For instance, the RTF code contains
\dbch\'co\'ao
I understand this is a double byte character but it is not a unicode. So,
once I have obtained these two charactersOnce I incorporate these letters
into my program, what is the right way to display them so that the correct
Chinese letter displays?
Tony,

Presumably your application is now Unicode?

Assuming it is, you need to use MultiByteToWideChar (or one of the
macro wrappers such as CA2WEX) with the correct code page ID.

Dave
Volodymyr Frytskyy
2011-07-22 06:59:06 UTC
Permalink
This is a multi-byte string, you can print it out just as-is if your app in non-Unicode, and use MultiByteToWideChar to convert it to Unicode string.

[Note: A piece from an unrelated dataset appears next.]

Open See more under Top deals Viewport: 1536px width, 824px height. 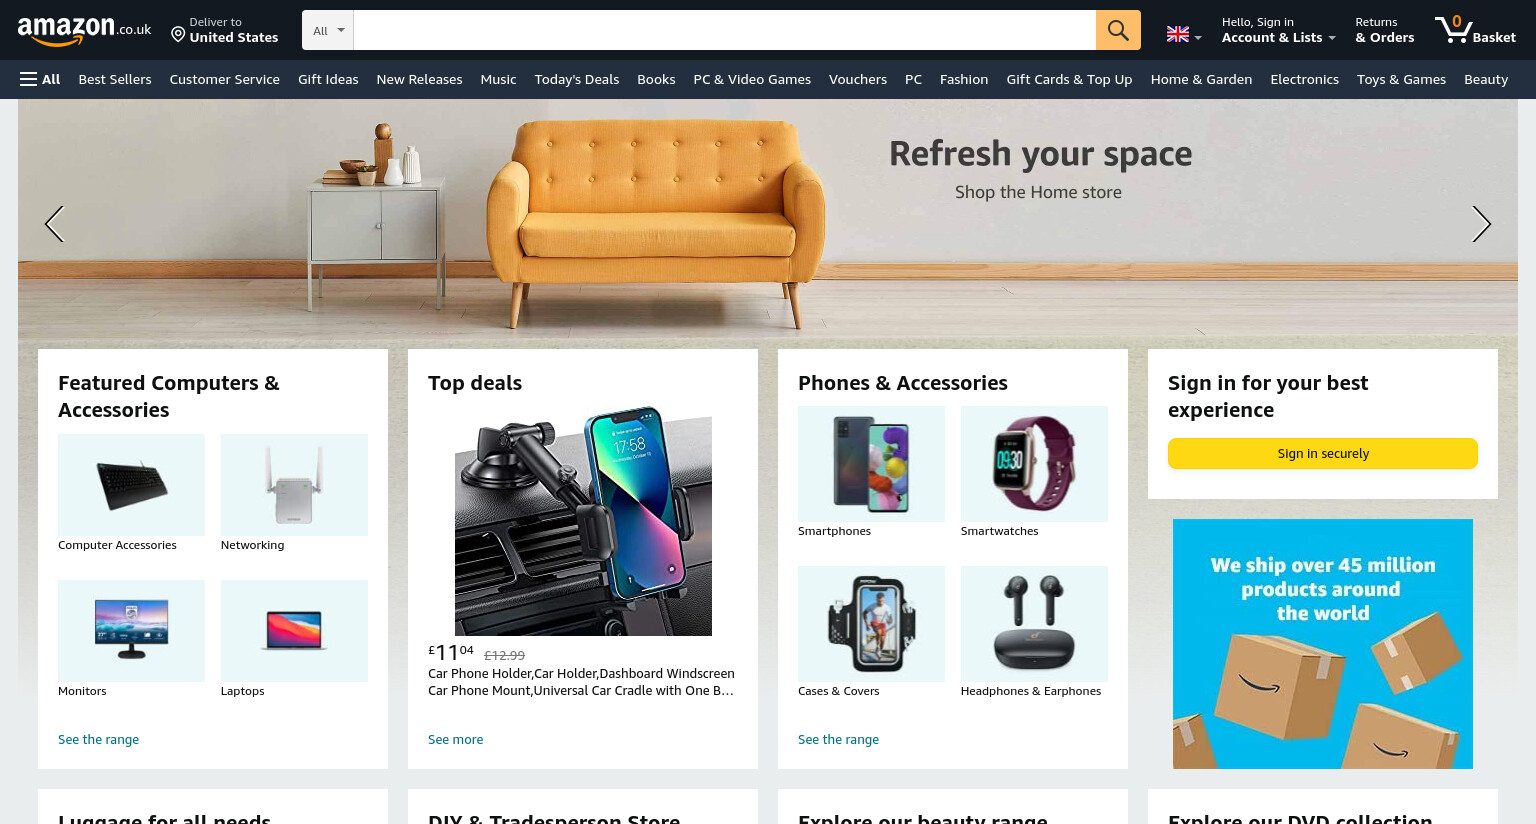point(455,740)
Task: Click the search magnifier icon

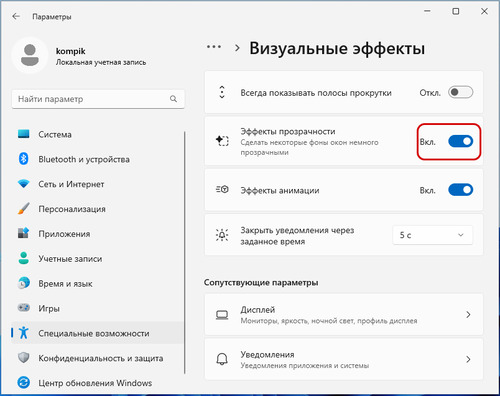Action: tap(173, 99)
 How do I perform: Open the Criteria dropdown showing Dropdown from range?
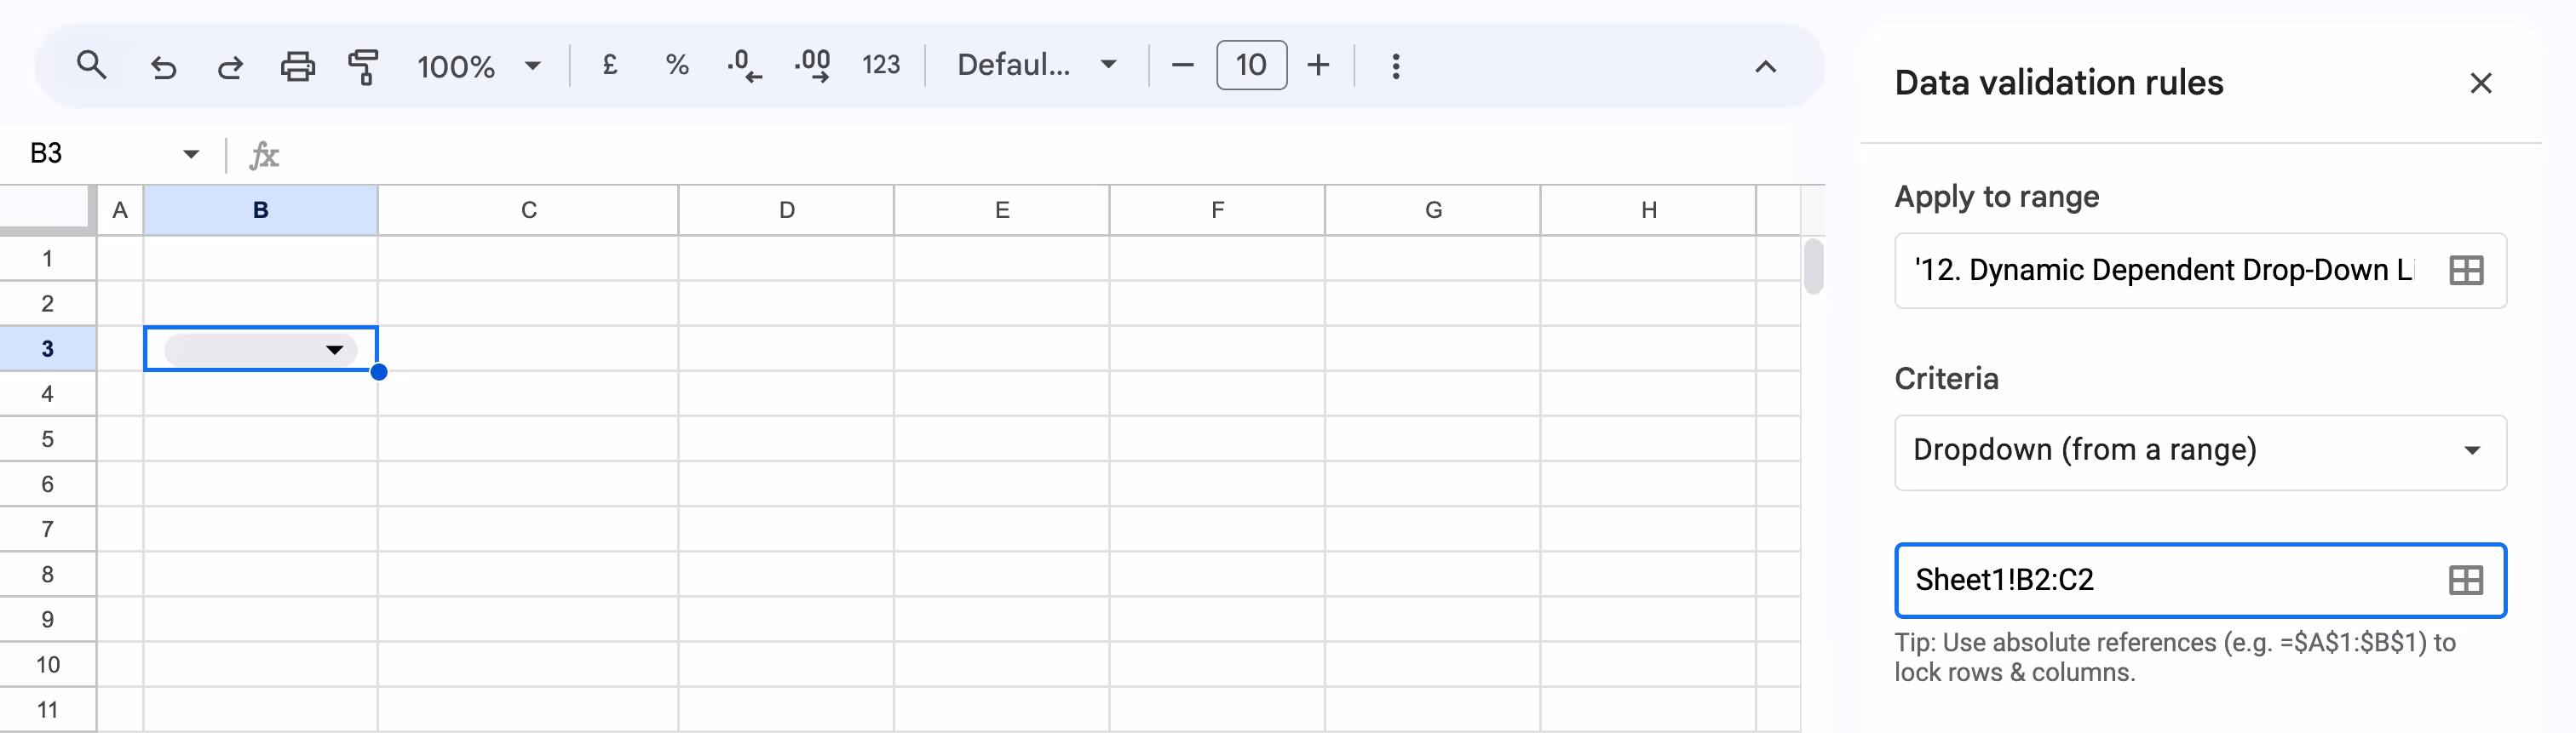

You might need to know codepage, in most of cases it's default system's locale, but not always, sometimes it comes from preceding \\fcharset RTF tag, sometimes it's available in font itself (in the font table), and sometimes tags \\ansi, \\mac, \\pc, \\pca, \\ansicpg, \\lang, \\langfe, \\langnp, \\noproof, and \\cpg

Another important thing to remember is that sometimes locale is specified as charset (for example, when it's from a Font Table), in this case you can use following mapping:

static const CPGCHAR rgCpgChar[] =
{
{0, ANSI_CHARSET },
{0, DEFAULT_CHARSET },
{0, SYMBOL_CHARSET },
{437, 254/*PC437_CHARSET obsolette?*/ },
{850, OEM_CHARSET },
{1250, EASTEUROPE_CHARSET },
{1255, HEBREW_CHARSET },
{932, SHIFTJIS_CHARSET },
{1251, RUSSIAN_CHARSET },
{936, GB2312_CHARSET },
{949, HANGEUL_CHARSET },
{1361, JOHAB_CHARSET },
{950, CHINESEBIG5_CHARSET },
{1253, GREEK_CHARSET },
{1254, TURKISH_CHARSET },
{1257, BALTIC_CHARSET },
{874, THAI_CHARSET },
{1256, ARABIC_CHARSET },
{10000, MAC_CHARSET}
};
I have got an RTF import method in my wordprocessing program.
I am trying to add the ability to read in files created in Chinese versions
of Windows. I have taken care of the Unicode aspect but I need to take care
of the older system that uses double characters and high codes with composite
fonts.
For instance, the RTF code contains
\dbch\'co\'ao
I understand this is a double byte character but it is not a unicode. So,
once I have obtained these two charactersOnce I incorporate these letters
into my program, what is the right way to display them so that the correct
Chinese letter displays? Do I send them to textout as a string of two
characters, one after the other just as I received them with the appropriate
font and character set selected? Or what?
Thanks for your help,
Tony Duff
Post by David Lowndes
Tony,
Presumably your application is now Unicode?
Assuming it is, you need to use MultiByteToWideChar (or one of the
macro wrappers such as CA2WEX) with the correct code page ID.
Dave
Volodymyr Frytskyy
2011-07-22 06:59:56 UTC
Permalink
This is a multi-byte string, you can print it out just as-is if your app in non-Unicode, and use MultiByteToWideChar to convert it to Unicode string.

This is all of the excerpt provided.